▶ [Written request] Output the material below as a Markdown table with two columns, Number and Entry, giving each line its row number and skipping blank lines.

☆ ☆ ☆ ☆ ☆

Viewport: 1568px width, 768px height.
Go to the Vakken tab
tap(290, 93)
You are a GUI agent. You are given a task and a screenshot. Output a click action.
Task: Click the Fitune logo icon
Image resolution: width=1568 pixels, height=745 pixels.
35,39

☆ ☆ ☆ ☆ ☆

▶ [Answer for the task]
| Number | Entry |
|---|---|
| 1 | Viewport: 1568px width, 768px height. |
| 2 | Go to the Vakken tab |
| 3 | tap(290, 93) |
| 4 | You are a GUI agent. You are given a task and a screenshot. Output a click action. |
| 5 | Task: Click the Fitune logo icon |
| 6 | Image resolution: width=1568 pixels, height=745 pixels. |
| 7 | 35,39 |